Friday, July 23, 2010

The Real Jobless Numbers Are Dismal – Unemployment is the worst in 50 years!

By John Sykes

Things are really lousy in the job market. It even seems that many Democrats and administration economists are seeing the light – and even admitting it. But the White House continues to push out bogus stimulus numbers and specious claims for steady improvement. They get away with this by using seriously flawed BLS employment numbers.  We need to look at these numbers from a more realistic basis, not one that doesn’t count people who have given up on looking for employment. Paul Godek at The Wall Street Journal suggests the following:

One simple alternative would be to measure the labor force as the number of people with jobs. Unemployment would be determined based on increases or decreases in the number of people employed relative to historic job growth.

[godek]

Concerning the very clear graph above, Godek goes on:

What we see is astounding. For almost 25 years—between 1984 and late 2008—the level of employment never fell to more than 3% below the trend line. Over that period, total employment grew by more than 36 million.

Employment fell briefly to about 6% below the trend during two previous recessions: in 1975 and again in 1982-1983. During those periods, the unemployment-rate peaks were 9% (in 1974) and 10.8% (in 1982). The unemployment rate in 2009 peaked at 10.1%.
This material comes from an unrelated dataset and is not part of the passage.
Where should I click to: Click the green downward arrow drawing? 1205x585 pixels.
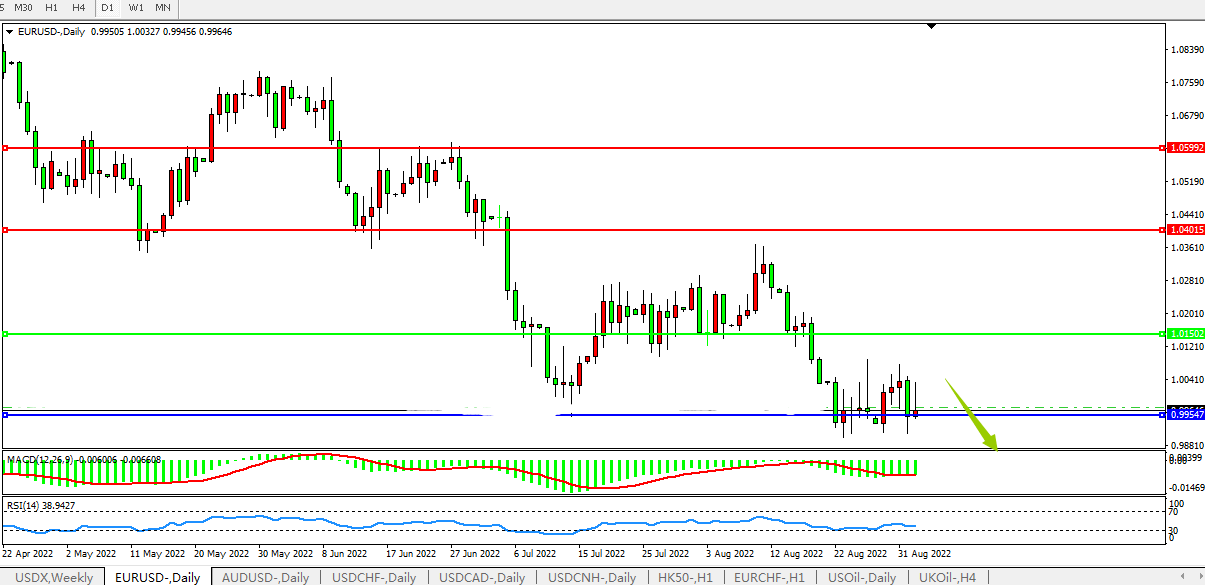coord(971,415)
By 2010, however, employment had fallen to about 10% below the trend, far below any previous level in the last half-century. These figures indicate that as of the first half of 2010, the economy has generated about 12 million fewer jobs than expected. In other words, things are not as bad now as they were in the early 1980s; they are much worse. Recall as well that the unemployment rate of the early 1980s was the result of the ultimately successful battle against inflation.

The Keynesian statists keep telling us that government spending snuffed out another Great Depression. That’s not true of the 1930’s or now – or we wouldn’t have suffered then or now – and would have after WWII. Europe and Greece would be economic utopias.

If we don’t quit killing jobs and the economy with multiple +2,000 page bills promoting statist utopias, we may end up in the “Greatest” Depression. Using real employment numbers is one place to start examining the truth of our situation.